Abstract

Background: Respiratory sequela after acute COVID-19 is common and requires medical follow-up. Considering its vast economic impact, there is still no consensus regarding the mid-term follow-up plan after recovery.

Aims and Objectives: To evaluate the necessity of a close pulmonary follow-up schedule after acute COVID-19 and its related investigations.

Methods: A prospective cohort study including adult patients after acute COVID-19 pneumonia. Patients were invited or referred to a 3- and 6-month follow-up visits at a large pulmonary institute in a tertiary center. Before each visit, patients completed demographic and clinical questionnaires, pulmonary function tests (PFTs), and chest CT scans.

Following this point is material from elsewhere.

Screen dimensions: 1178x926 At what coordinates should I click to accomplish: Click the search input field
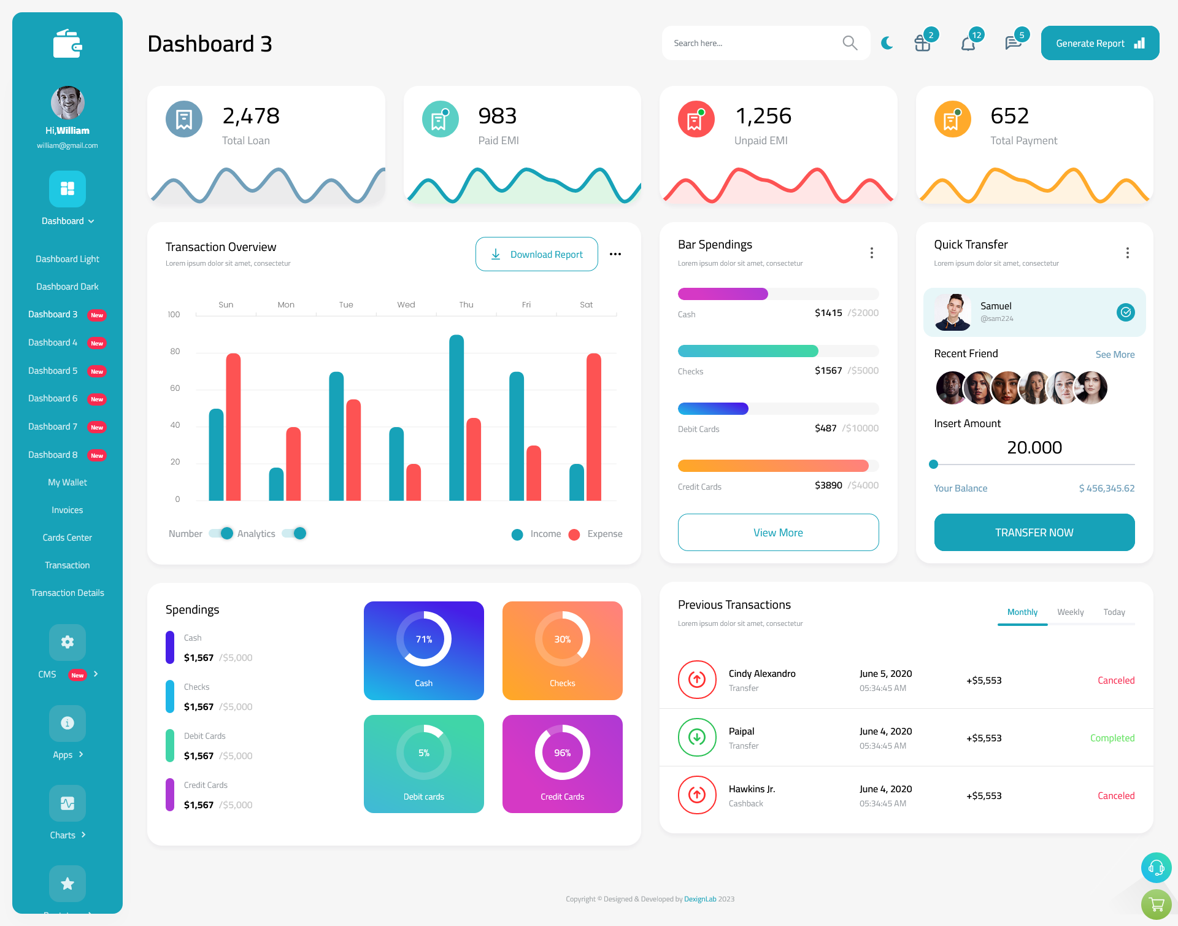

Results: 275 patients were included during their first visit, 129 (47%) recovered from severe COVID-19, and 168 (61%) completed both clinic visits. Between the two visits, there was no change in DLCOc (mean 73 ±18 %predicted in both visits) and FVC (mean 90 ±16 vs. 89 ±16 %predicted). The COPD assessment tool and modified Medical Research Council scale had an inverse correlation with DLCOc, and similarly did not change between the visits. Occupational exposures were the only factor associated with a change in DLCOc during follow-up (p=0.04). Initial abnormal chest CT scan was an independent predictor for lower DLCOc (?=-0.25, p<0.001), while its improvement at the second visit was not associated with a change in PFTs.

Conclusions: Most clinical variables did not change during a close follow-up schedule in the first six months after acute COVID-19. Such a follow-up plan does not appear necessary and should be personalized to limit excessive costs and resources.